Quiz plan to axe 20 concessions not enough say analysts, slicker webstore is needed
today Jun 13, 2019
An analyst this week has cast doubt on the measures that under-pressure fashion retailer Quiz is taking to address some of its problems and get back to the dynamic growth it used to enjoy. The company is planning to axe 20 department store concessions but that strategy was said to be “insufficient”.
Pippa Stephens, retail analysts at GlobalData, said that ‘‘FY2018/19 has been a troublesome year for Quiz – with three profit warnings and a poor H2, including a particularly dire first two months of 2019 with shoppers all but abandoning ‘going-out’ purchases resulting in heavy discounting of excess stock.”
That rejection of such going-out buys is key as Quiz is very much about occasion dressing.
But its issues are deeper than just a move away from ‘dressing up’ and Stephens said that its “reliance on weak department store retailers Debenhams and House of Fraser has proved disastrous and remains a warning for other players adopting a concession model.”
At the end of its financial year, the company operated 168 concessions across the UK and has now announced plans to cut this by 20 during this year. But Stephens said she thinks the number being cut is too small “to fully mitigate the risks posed” and she added that “Quiz’s strategy to open more standalone stores within higher footfall areas should be approached with caution, as UK physical clothing spend is expected to decline up until 2022.”

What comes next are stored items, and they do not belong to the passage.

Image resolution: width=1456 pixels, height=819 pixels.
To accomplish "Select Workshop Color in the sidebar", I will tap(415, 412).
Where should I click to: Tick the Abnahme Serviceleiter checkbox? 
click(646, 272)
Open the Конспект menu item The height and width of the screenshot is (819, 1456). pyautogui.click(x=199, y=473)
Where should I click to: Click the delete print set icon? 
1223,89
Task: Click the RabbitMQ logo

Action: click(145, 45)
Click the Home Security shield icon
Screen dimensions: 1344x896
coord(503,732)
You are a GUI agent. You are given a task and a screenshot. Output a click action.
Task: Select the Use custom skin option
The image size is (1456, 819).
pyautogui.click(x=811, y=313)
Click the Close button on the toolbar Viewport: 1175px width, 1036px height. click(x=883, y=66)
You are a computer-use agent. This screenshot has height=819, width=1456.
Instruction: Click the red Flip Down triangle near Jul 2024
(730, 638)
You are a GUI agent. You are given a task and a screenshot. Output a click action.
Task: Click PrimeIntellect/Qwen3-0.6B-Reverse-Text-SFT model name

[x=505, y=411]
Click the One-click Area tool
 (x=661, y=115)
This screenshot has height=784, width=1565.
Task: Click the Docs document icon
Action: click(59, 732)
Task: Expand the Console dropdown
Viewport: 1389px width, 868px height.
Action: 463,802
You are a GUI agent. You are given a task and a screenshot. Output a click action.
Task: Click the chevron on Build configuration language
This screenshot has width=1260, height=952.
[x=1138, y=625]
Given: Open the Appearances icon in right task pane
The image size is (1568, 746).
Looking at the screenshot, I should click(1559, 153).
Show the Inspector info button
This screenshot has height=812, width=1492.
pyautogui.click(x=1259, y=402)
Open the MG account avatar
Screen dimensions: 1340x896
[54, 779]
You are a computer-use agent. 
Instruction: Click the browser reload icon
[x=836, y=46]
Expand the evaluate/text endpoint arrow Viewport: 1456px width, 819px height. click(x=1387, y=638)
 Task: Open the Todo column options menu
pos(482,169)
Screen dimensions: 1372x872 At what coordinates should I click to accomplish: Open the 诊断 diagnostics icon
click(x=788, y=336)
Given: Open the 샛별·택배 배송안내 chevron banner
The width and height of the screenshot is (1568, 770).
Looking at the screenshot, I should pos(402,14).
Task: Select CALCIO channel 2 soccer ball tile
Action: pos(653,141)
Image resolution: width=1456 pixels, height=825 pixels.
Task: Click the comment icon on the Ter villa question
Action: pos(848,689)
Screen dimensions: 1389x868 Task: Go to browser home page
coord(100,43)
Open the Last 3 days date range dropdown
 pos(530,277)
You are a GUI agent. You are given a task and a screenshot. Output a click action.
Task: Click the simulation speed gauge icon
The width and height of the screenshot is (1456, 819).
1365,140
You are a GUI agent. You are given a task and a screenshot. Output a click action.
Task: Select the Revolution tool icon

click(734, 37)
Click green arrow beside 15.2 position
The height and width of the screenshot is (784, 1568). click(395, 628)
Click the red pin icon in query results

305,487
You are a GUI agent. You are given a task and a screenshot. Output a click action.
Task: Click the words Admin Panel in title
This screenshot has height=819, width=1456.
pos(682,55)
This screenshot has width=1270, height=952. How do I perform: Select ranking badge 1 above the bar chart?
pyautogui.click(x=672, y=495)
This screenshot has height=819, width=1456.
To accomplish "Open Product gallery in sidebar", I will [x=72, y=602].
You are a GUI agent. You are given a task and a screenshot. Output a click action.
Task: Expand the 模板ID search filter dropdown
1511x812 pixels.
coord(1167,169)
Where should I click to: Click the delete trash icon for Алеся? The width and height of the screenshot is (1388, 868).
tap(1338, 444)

The company’s profit on an EBITDA basis for FY2018/19 reached just £4.2m, hurt by a £0.4m bad debt linked to the House of Fraser administration. It was almost half that previously predicted in January and down from the £11.5 million the company was forecasting as recently as last October.
Stephens added that “Quiz has to fight back – but not by following the same path and devaluing its offer. The focus therefore lies in strengthening its product ranges, ensuring they are compelling and that it can justify its mid-market positioning and drive loyalty.”
She believes one way forward is to focus on digital as the firm’s e-sales now make up 31.4% of its total, up from 13.3% only two years ago. Stephens said “the site could however be slicker and more visually appealing. Despite cutting ties with two of its third-party website partners, this channel still provides a huge growth opportunity for Quiz, and so further differentiation is required to stand out in the crowded market, as shoppers will likely focus on product rather than brand when browsing these sites.”